Autonomy deal marks HP’s journey away from PCs – Telegraph.co.uk
Just before Christmas 2004, IBM, the pioneer of personal computers in America, sold its PC business to Chinese company Lenovo for $1.75bn. It’s taken Leo Apotheker, HP’s new chief executive and former head of German software giant SAP, to follow suit.
And Dell’s warning on Tuesday night will have done little to weaken the conviction around HP’s board room to quit a PC business where margins can be as low as 2pc to 3pc.
But this is about more than the state of the economy for HP. It’s about adapting to an era in which corporations and governments expect far more from their technology providers than simple hardware.
With the world producing ever greater amounts of data, businesses want software that allows them not only to store the data but analyse it and, ideally, generate money from it.
And that’s where Autonomy, whose technology to analyse data was first developed at Cambridge University, comes in.
“It’s an area that IBM has had a lot of success in and the Autonomy acquisition will really beef it up for HP,” said Wu of Sterne Agee & Leach.
The swoop on Autonomy is not HP’s first attempt to beef up the range of data services and analytics it can offer.
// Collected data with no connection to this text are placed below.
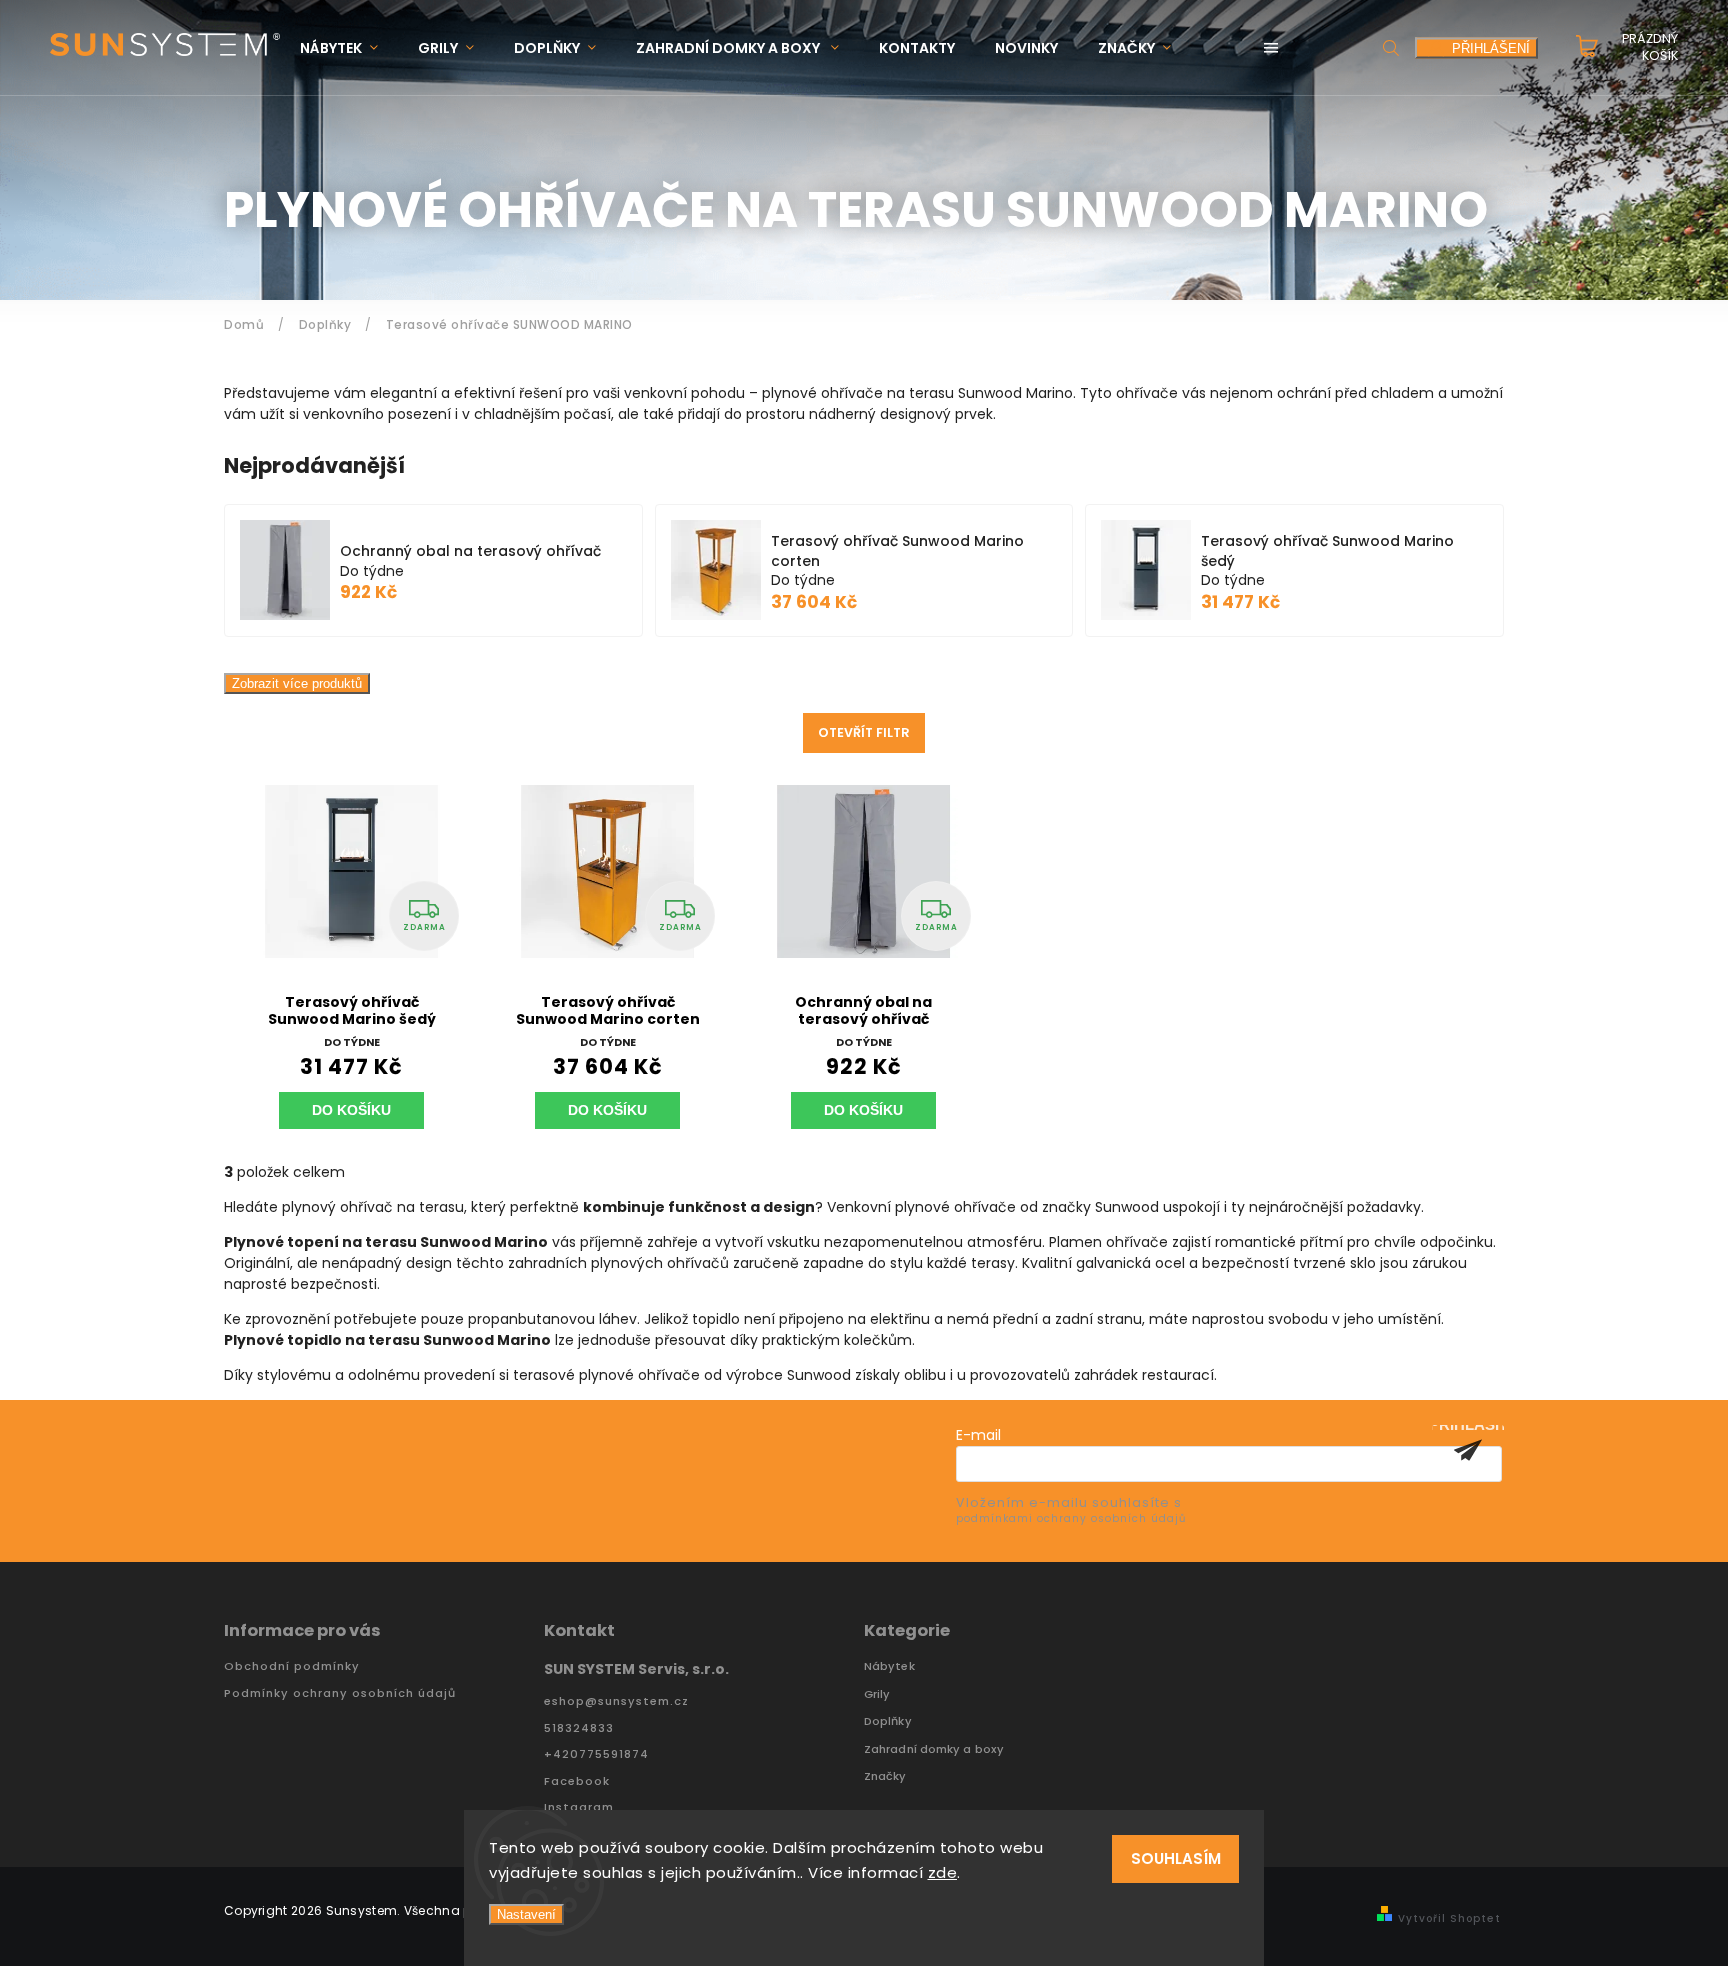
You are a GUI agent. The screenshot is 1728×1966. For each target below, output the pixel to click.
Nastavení (526, 1914)
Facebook (577, 1781)
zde (943, 1872)
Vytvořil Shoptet (1449, 1918)
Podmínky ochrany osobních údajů (340, 1693)
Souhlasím (1176, 1858)
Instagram (579, 1807)
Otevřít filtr (864, 732)
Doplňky (888, 1721)
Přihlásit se (1468, 1450)
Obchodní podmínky (292, 1666)
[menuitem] (349, 48)
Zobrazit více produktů (297, 683)
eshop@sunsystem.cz (616, 1701)
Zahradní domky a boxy (934, 1749)
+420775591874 (596, 1754)
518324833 (579, 1728)
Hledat (1391, 47)
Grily (877, 1694)
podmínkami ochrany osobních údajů (1071, 1518)
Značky (885, 1776)
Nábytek (889, 1666)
This time last year, HP, then without a chief executive, won a bidding war for 3Par, which makes the software that helps companies store data. And in February, it acquired Vertica, a Boston company that analyses data.
But the capture of Britain’s leading software company is without doubt the most high-profile move in HP’s journey away from PCs. Time will tell whether the deal marks the moment that Apotheker changed HP’s direction for good.